Elle sera d’abord testée à Lac-Mégantic, mais GENESIS a établi un partenariat avec la Corporation Nibiischii, un organisme appartenant à des Cris qui gère la réserve faunique des Lacs-Albanel-Mistassini-et-Waconichi, au Québec. Des essais seront ensuite menés sur un site au nord de Chibougamau, dans le centre du Québec.

«Ils vont utiliser cette technologie dans différents pavillons de chasse et de pêche, mais à terme, elle pourrait être adoptée dans la communauté afin de réduire les déchets et d’accroître l’indépendance en matière d’énergie, d’électricité et de chauffage», indique M. Lavoie.

GENESIS Beta

L’équipe de M. Lavoie a ensuite eu l’idée de produire des aliments après avoir reçu de nombreuses questions sur le problème de la chaleur industrielle résiduelle, c’est-à-dire la chaleur générée par les processus industriels qui n’est pas utilisée, mais perdue et rejetée dans l’environnement. Il existe des technologies permettant de récupérer cette chaleur, comme les échangeurs de chaleur, qui peuvent contribuer à accroître l’efficacité énergétique et à réduire les émissions.

Le volet du projet de l’Université de Sherbrooke baptisé GENESIS Beta visera plutôt à capter cette chaleur résiduelle et à l’utiliser dans des serres mobiles pour cultiver des fruits et des légumes. Des petites serres mobiles sur des remorques, plutôt que de grandes serres permanentes, permettent de s’adapter à des sites ruraux comme à des environnements urbains où l’espace est limité. En outre, la construction de grandes serres nécessite souvent une autorisation de zonage, alors que les petites serres mobiles sur roues ne font pas l’objet de ces exigences supplémentaires, nous explique M. Lavoie.

«Une serre mobile est facile à installer là où on en a besoin, et peut être retirée s’il le faut, indique-t-il. Et il est facile d’en ajouter. Nous pourrions installer une serre comme dix serres.»

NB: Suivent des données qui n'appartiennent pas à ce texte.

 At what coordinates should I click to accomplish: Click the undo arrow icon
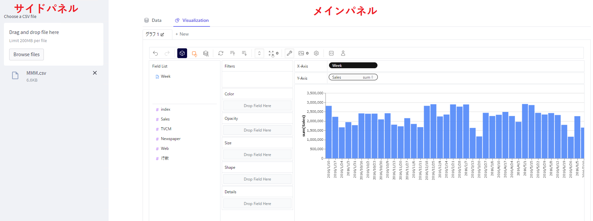click(x=155, y=53)
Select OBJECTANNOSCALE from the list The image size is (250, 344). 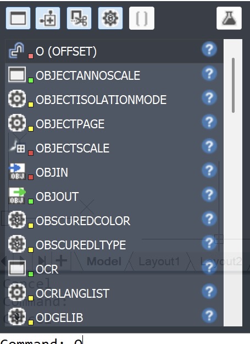pos(114,75)
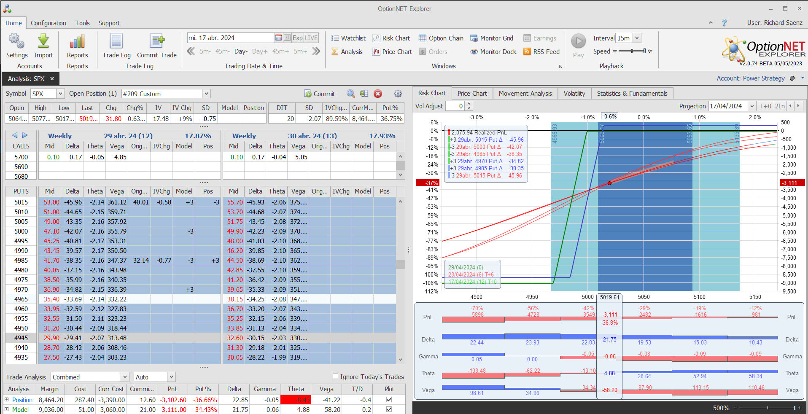The width and height of the screenshot is (808, 414).
Task: Open the Symbol SPX dropdown
Action: (x=60, y=94)
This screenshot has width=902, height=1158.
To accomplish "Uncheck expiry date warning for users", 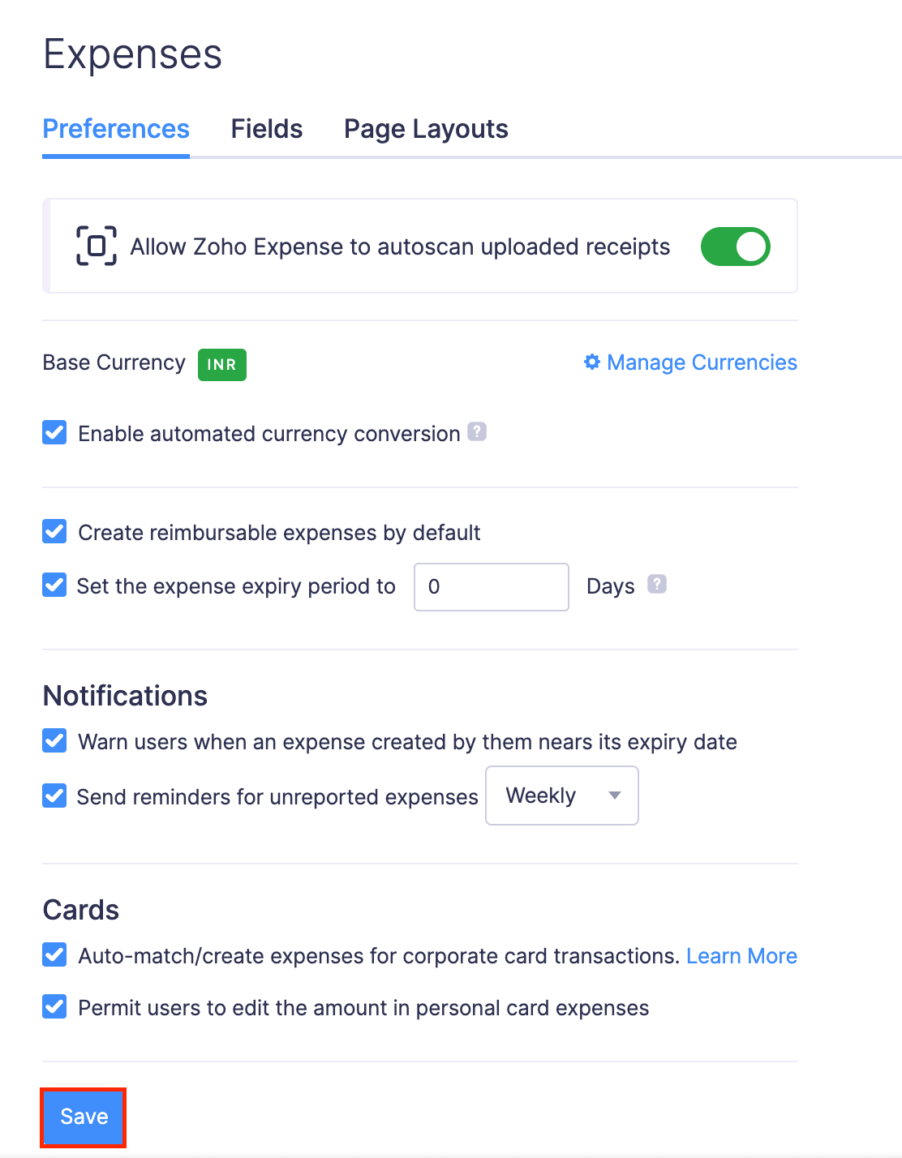I will tap(54, 740).
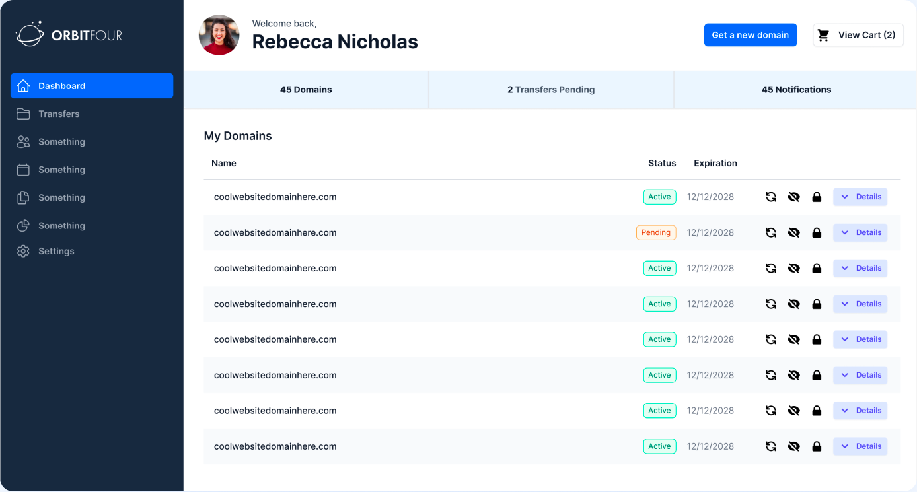The image size is (917, 492).
Task: Click the shopping cart icon in View Cart
Action: (x=823, y=34)
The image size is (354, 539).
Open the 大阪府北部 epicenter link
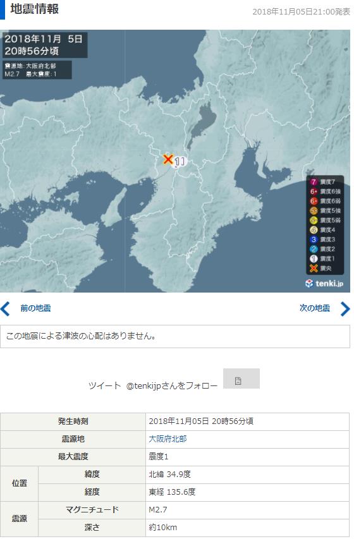point(168,439)
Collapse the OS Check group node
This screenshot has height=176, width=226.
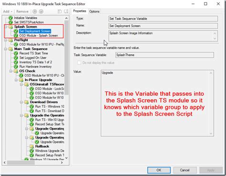[x=11, y=71]
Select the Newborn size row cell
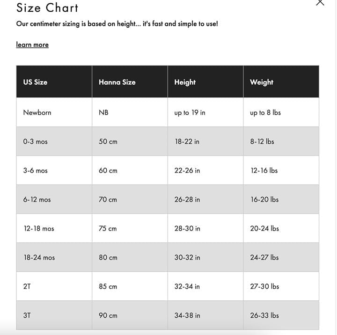This screenshot has height=335, width=337. [x=54, y=112]
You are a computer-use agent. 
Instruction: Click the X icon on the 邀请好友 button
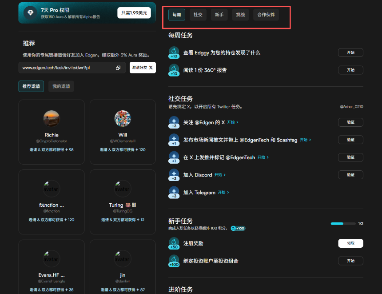(150, 68)
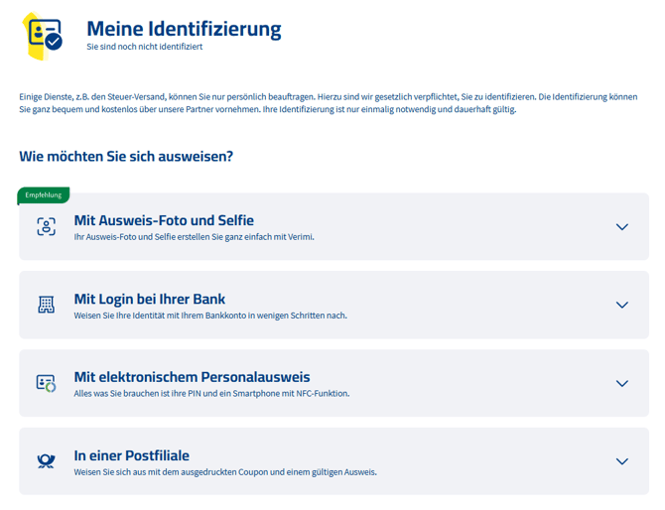665x510 pixels.
Task: Expand the Login bei Ihrer Bank chevron
Action: [x=621, y=305]
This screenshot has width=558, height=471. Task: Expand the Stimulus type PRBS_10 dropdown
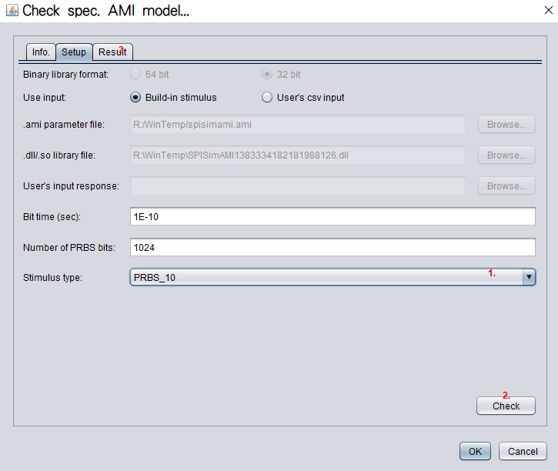(x=528, y=278)

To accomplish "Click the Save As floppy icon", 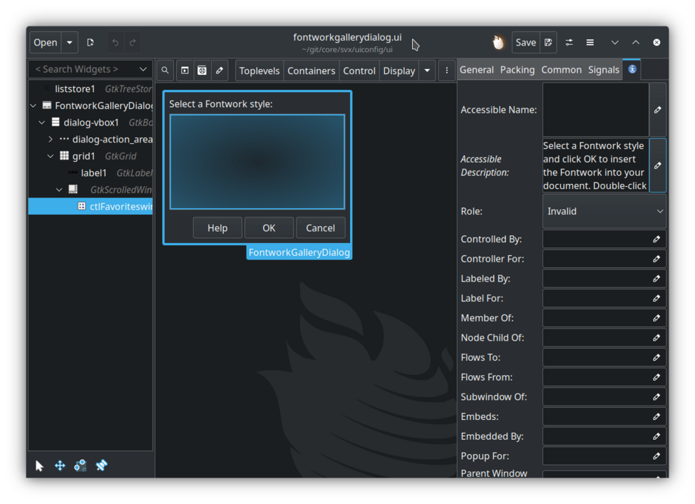I will point(548,43).
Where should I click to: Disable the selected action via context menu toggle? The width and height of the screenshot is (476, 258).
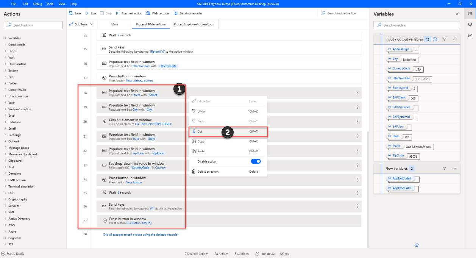[x=256, y=161]
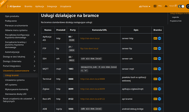Open the ftp://ais-dom.local link
Screen dimensions: 189x112
click(x=89, y=49)
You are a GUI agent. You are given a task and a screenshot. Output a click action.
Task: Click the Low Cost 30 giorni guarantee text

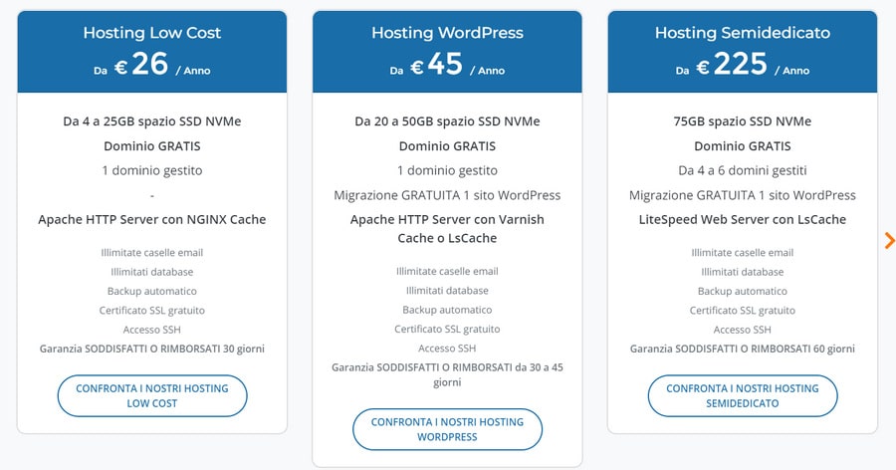[151, 349]
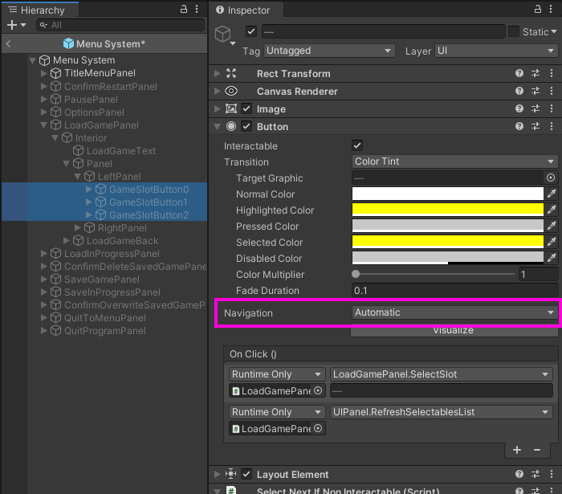This screenshot has width=562, height=494.
Task: Click the Visualize button
Action: pyautogui.click(x=454, y=330)
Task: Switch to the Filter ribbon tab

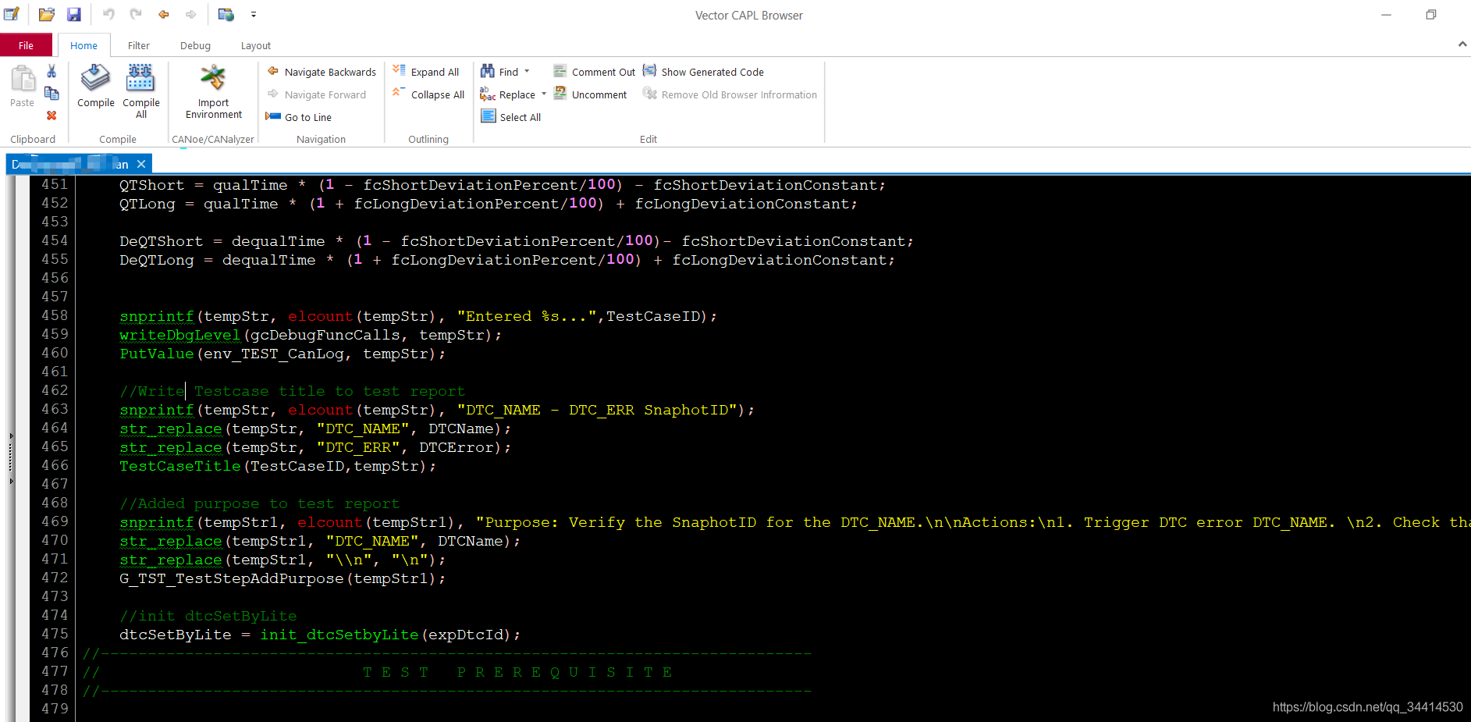Action: [138, 46]
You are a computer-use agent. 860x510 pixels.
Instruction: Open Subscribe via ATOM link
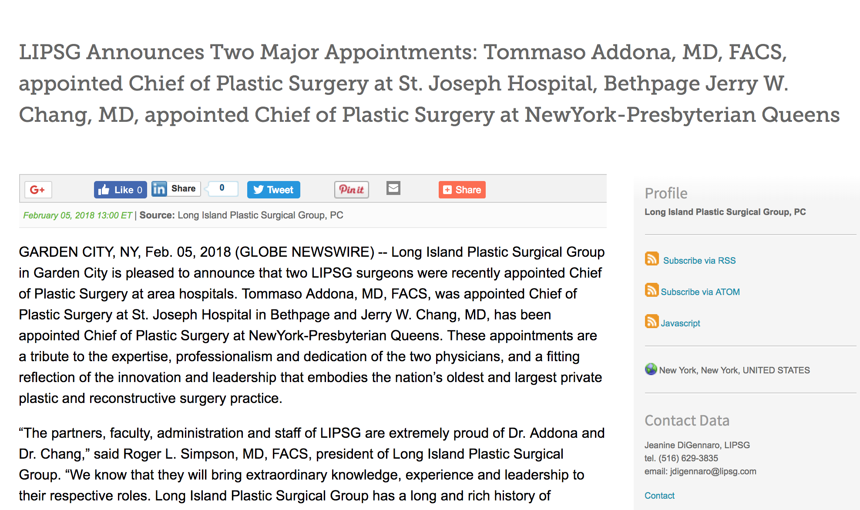point(700,292)
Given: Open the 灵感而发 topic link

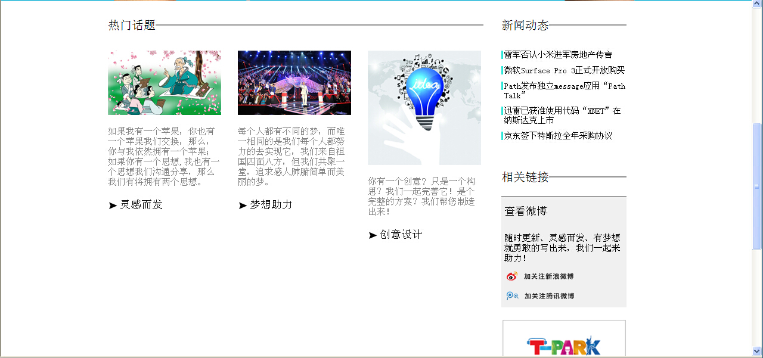Looking at the screenshot, I should [x=141, y=205].
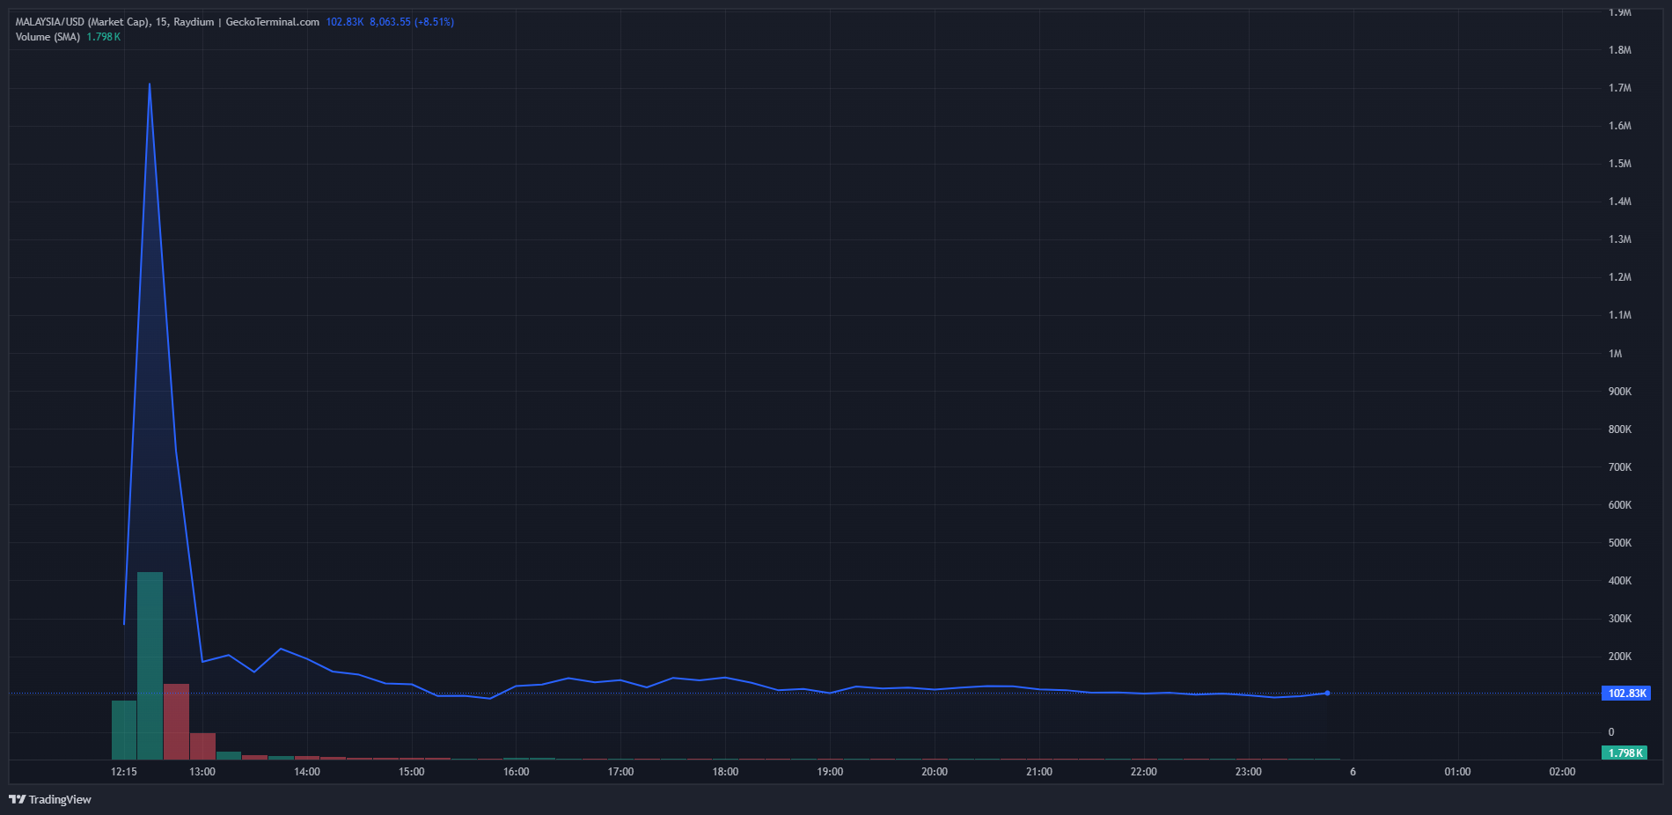Click the 1M price axis label
The width and height of the screenshot is (1672, 815).
1615,354
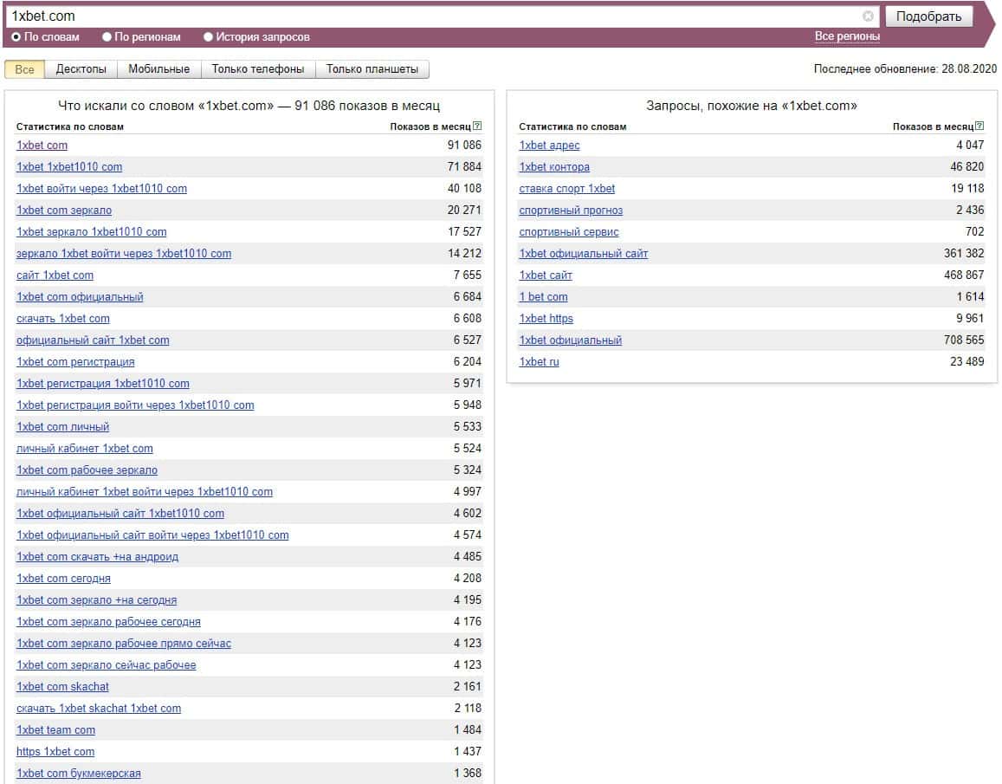1002x784 pixels.
Task: Clear the search field with the X icon
Action: click(x=868, y=16)
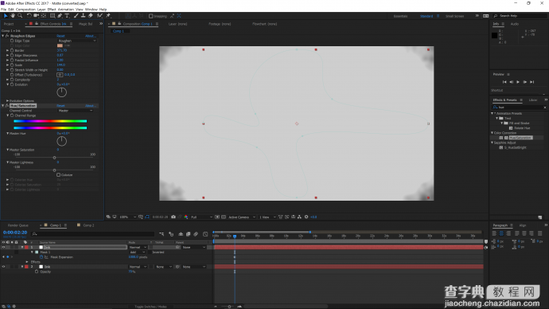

Ces serres seront assemblées et testées dans un premier temps à Lac-Mégantic, puis dans un second temps à Sherbrooke, en milieu urbain.

Au début, l’équipe commencera par cultiver des ananas, M. Lavoie en ayant acheté environ 250 plants l’année dernière à une entreprise sherbrookoise qui devait s’en débarrasser. À plus long terme, elle s’efforcera de cultiver des plantes indigènes, comme l’argousier, qui produit des baies orange vif riches en vitamine C.

GENESIS Alpha et Beta n’en sont qu’à leurs débuts, mais M. Lavoie s’attend à ce que la technologie de ces deux projets soit mise en place et commence à être testée d’ici l’été 2026.

Une fois la technologie validée, il espère que des entrepreneurs ainsi que des jeunes pousses contribueront à mettre ces concepts sur le marché à grande échelle, ce qui aura une incidence plus large. Par exemple, une entreprise dérivée, Secant Fuel, a été créée l’année dernière pour commercialiser la technologie développée dans le cadre de GENESIS-X. Depuis sa création, Secant Fuel a mis à l’échelle son prototype et prévoit effectuer un projet pilote avec des partenaires locaux.

«L’objectif est de créer des jeunes pousses, des entreprises dérivées, et des petites et moyennes entreprises pour fabriquer ces unités», déclare M. Lavoie.